Effects of flow and polycystin‐1 dysfunction on ATP release in the inner medullary collecting duct of the kidney

Abstract

After filtration of blood by the kidney, the remaining pro‐urine flows through the renal tubular system with a flow rate that can vary considerably. These variations in pro‐urinary flow can be sensed by mechanosensing proteins on the epithelial cells lining the renal tubules. An important mechanosensing protein is polycystin‐1 (PC1), which is thought to be a key sensor of fluid flow. Mutations in PC1 give rise to autosomal dominant polycystic kidney disease (ADPKD), which is characterized by the formation of fluid‐filled cysts in the kidney. Previous research has highlighted a role for the ATP release channel pannexin‐1 (PANX1) in the increased flow‐induced ATP release in a Pkd1‐/‐ cell model of the distal convoluted tubule. However, it remains unclear if other purinergic signaling components are also involved, especially in the collecting duct.Using the mouse inner medullary collecting duct 3 (mIMCD3) cell line in combination with microfluidic experiments, we show here that a similar flow‐induced ATP release is present in Pkd1‐/‐ mIMCD3 cells under low (0.32 mL/min) or high (1.27 mL/min) flow application for 1 minute compared to wildtype (WT) mIMCD3 cells.
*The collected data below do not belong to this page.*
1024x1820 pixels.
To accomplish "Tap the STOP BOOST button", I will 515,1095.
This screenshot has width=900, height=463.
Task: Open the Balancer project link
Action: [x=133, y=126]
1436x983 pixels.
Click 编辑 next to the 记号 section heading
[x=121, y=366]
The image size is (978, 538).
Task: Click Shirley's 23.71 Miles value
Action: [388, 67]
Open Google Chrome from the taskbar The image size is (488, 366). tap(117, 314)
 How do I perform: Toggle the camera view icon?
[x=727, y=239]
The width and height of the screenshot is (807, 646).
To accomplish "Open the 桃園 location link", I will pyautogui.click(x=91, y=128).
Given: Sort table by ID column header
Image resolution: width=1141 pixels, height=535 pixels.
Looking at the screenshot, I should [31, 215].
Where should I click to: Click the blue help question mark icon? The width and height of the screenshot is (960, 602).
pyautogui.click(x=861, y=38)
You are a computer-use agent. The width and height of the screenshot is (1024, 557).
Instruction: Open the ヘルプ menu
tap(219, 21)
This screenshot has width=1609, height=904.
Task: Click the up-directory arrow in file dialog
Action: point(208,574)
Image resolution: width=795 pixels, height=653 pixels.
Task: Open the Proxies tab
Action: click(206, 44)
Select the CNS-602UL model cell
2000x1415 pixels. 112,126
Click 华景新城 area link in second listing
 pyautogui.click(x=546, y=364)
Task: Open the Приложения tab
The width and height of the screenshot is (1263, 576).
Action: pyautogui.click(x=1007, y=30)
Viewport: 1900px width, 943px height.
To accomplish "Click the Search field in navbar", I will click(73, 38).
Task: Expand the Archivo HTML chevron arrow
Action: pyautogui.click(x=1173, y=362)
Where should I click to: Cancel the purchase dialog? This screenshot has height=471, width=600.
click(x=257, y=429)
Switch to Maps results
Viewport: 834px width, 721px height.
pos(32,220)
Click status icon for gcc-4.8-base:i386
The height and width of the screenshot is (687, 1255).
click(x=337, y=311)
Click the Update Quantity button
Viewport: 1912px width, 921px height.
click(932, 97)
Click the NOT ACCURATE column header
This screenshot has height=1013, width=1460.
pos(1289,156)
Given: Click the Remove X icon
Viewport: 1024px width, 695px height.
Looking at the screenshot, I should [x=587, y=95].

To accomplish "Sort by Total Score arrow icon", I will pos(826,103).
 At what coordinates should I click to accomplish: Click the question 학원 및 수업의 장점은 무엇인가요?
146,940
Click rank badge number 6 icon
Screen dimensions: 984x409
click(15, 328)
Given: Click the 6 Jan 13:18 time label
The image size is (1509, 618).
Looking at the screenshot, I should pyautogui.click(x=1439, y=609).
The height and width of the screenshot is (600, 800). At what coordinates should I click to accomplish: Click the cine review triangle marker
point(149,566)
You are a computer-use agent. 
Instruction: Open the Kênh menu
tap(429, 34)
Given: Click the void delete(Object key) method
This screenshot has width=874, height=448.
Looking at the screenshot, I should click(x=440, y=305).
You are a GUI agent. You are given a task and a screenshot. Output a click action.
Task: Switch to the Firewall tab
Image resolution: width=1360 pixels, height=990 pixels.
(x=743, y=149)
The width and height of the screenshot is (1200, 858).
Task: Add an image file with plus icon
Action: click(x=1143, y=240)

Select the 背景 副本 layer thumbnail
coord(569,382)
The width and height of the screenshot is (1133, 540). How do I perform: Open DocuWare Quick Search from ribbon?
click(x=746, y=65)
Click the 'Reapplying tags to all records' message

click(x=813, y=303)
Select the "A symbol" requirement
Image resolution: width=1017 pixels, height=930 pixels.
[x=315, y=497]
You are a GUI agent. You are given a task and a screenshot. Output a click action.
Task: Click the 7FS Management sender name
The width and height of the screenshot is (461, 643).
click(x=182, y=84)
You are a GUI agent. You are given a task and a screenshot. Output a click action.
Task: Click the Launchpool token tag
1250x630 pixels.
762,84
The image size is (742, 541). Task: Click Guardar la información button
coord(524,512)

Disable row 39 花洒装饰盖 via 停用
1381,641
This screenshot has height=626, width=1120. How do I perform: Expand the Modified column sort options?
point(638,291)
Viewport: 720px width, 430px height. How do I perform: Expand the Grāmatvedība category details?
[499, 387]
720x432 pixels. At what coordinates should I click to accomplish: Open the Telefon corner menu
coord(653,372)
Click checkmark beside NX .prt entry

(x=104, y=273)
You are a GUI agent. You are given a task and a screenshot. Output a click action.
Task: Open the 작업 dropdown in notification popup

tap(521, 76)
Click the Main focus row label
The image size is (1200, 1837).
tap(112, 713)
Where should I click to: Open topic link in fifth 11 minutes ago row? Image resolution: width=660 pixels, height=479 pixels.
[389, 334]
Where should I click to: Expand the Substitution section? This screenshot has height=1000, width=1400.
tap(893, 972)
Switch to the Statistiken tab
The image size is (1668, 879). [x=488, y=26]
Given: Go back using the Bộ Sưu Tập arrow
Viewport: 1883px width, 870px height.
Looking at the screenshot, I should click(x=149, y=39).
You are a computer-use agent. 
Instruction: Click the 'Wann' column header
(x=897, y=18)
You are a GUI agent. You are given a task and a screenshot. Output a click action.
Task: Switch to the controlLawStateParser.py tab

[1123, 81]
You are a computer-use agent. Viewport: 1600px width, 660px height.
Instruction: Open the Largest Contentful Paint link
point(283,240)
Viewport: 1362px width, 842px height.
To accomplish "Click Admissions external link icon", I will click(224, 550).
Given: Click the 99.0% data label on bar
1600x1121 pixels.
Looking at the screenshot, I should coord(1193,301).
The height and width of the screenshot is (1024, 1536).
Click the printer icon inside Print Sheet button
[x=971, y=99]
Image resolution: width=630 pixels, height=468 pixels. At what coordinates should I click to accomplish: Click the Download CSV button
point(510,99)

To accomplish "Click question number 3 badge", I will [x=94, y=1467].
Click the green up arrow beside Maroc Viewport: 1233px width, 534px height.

This is despite a six‐fold increase in the expression of Panx1 observed in Pkd1‐/‐ mIMCD3 cells. Moreover, application of the specific PANX1‐inhibitor BB‐FCF revealed that PANX1 did not drive the high flow‐induced increased ATP release. Accordingly, intermediate flow application (0.47 mL/min) for 3 hours did not increase Panx1 expression in WT mIMCD3 cells compared to the static condition. Flow did not increase the expression of any of the known purinergic receptors in the collecting duct cells compared to the static condition. We did observe a two‐fold increase in gene expression of the putative ATP release channel connexin‐30.3 (CX30.3) compared to static conditions. Moreover, we also report a three‐fold increase in CX30.3 gene expression in Pkd1‐/‐ mIMCD3 cells compared to WT cells.In conclusion, we show here that flow‐induced purinergic signaling in the collecting duct greatly differs from previously published work on the distal convoluted tubule. Specifically, in the inner medulla of the collecting duct, PANX1 may not be the key flow‐regulated ATP release channel. Instead, CX30.3 may facilitate flow‐induced ATP release in this segment in health and in ADPKD.